Politicos used to know how to take the temperature of the nation. They could talk to their cab driver. They could sidle up to the man fixing their toilet. There was the Iowa farmer, the diner waitress. There was Walter Cronkite.
Now there is only Taylor Swift. In a society that increasingly consists of mutually unintelligible niches – like multivolume works of Sonic the Hedgehog erotica or reenactments of the War of the Austrian Succession in Roblox – Swift can still fill huge arenas at short notice. Her fans cut across every social and economic class. To a political nation that’s often baffled by this new society, Swift has become the great barometer. Mute, unassuming, with a permanent slightly glazed expression, she is the essential bellwether to the mass of ordinary Americans. As Swift goes, so goes the herd.
Now the herd is on the move again.

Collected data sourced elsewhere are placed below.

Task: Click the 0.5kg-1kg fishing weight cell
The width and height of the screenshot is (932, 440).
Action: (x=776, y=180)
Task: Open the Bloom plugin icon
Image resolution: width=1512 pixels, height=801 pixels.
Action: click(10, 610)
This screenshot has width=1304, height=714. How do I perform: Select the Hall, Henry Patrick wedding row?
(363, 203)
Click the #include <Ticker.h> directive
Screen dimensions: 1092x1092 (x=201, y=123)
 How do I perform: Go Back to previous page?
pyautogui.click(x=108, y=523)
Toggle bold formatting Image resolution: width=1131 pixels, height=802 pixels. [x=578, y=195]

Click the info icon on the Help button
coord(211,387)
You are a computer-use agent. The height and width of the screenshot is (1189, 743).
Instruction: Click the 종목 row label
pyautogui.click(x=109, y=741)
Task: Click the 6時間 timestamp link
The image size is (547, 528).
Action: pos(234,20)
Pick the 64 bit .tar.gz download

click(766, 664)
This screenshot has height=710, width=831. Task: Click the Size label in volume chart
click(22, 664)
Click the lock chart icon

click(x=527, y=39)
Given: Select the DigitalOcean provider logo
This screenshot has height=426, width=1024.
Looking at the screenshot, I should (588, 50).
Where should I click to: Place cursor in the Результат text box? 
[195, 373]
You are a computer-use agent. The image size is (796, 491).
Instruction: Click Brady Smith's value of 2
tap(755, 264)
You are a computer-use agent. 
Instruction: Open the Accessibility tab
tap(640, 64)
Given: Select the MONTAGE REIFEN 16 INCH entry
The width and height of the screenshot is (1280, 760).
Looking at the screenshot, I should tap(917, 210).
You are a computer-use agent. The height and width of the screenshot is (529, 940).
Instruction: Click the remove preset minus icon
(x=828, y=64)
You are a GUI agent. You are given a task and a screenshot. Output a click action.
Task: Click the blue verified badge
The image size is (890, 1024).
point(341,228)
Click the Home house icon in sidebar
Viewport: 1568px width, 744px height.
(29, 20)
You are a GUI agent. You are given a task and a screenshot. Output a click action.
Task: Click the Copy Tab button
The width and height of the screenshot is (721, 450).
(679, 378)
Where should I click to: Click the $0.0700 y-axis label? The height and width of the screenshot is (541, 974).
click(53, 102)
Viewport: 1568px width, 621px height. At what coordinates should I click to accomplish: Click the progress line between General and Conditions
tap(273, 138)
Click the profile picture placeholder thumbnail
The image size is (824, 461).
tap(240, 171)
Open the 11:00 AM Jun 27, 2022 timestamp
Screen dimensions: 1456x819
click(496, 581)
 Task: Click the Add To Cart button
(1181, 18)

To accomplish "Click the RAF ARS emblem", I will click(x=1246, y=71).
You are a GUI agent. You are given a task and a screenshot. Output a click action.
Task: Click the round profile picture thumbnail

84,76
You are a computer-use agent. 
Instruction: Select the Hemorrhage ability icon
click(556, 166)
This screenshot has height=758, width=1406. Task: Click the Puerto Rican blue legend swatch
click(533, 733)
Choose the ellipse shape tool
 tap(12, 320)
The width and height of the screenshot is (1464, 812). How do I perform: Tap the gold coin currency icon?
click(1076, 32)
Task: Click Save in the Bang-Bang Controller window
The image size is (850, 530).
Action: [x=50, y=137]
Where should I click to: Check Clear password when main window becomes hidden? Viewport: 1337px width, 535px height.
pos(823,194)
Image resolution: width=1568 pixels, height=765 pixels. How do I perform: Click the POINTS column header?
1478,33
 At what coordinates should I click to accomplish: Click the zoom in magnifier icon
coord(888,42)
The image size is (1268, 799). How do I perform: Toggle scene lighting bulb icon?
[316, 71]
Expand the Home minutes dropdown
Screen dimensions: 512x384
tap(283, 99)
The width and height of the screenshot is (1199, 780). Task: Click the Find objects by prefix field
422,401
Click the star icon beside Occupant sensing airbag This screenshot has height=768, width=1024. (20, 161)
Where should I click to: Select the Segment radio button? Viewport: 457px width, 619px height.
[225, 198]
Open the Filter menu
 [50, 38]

Swift’s engagement to Travis Kelce has caused a commotion among the right, who believe that their union will finally convince millions of American women to marry and reproduce. “If she gets pregnant we’re gonna see a bigger baby boom than after WWII,” said tech entrepreneur Matthew Kobach on X. Commentary has quickly taken on a cajoling tone. The normies have now, wordlessly, made their choice. Woe be to him who is outside the fold.
These people are seriously jumping the gun. We have been here before with Swift: last year it was more or less taken for granted that if she only endorsed Kamala Harris, the election would be over. The Swift endorsement was to be the capstone to a presidential campaign that had almost nothing to say other than the idea of social consensus: “You’re weird.”
Swift did indeed endorse Harris. Yet nothing happened. The announcement was followed only by a sort of sullen silence, and Mrs Harris made no ground in the polls. The Swift gambit never would have worked because as a social theory of modern America it was laughably off. Distrust in institutions and, still more, the internet has now dissolved national life into innumerable competing subcultures, franchises, streaming services and mystery cults. There is less and less of a standard of normality to appeal to, and, consequently, less and less social pressure that can be brought to bear on individuals – including by Ms Swift.
The old organs of propaganda still have teeth but the direction of travel is plain. It will probably be impossible to pull something like lockdown ever again. It certainly wasn’t possible for a pop star to decide the presidential election of a planetary superpower. Americans of the mid-2020s are mistrustful of everything and understandably think that anything popular is a sinister “psyop” being carried out on them – most recently with the actor Pedro Pascal. Or Labubus. Many of them like Taylor Swift, but all of them increasingly hate the feeling of being bounced into anything. All is being succeeded by a universal orneriness. It is strange that, through Taylor Swift, America’s political class should now make so much of social consensus as a factor in politics precisely when that consensus is disappearing. It is doubly strange to hear it from the MAGA movement, which has been both a beneficiary and accelerant of this consensus’s decline.
Swift had no effect on the course of the election. She’ll have no effect on birth rates. This is probably for the best. It is increasingly hard to get the masses to do anything at all. If people have no real peers there can be no peer pressure; this will certainly be an improvement on the 20th century, when people could be made to do virtually anything, not least to slaughter each other in large numbers. The failure of Swiftism points the way – thank goodness – to a more mistrustful age.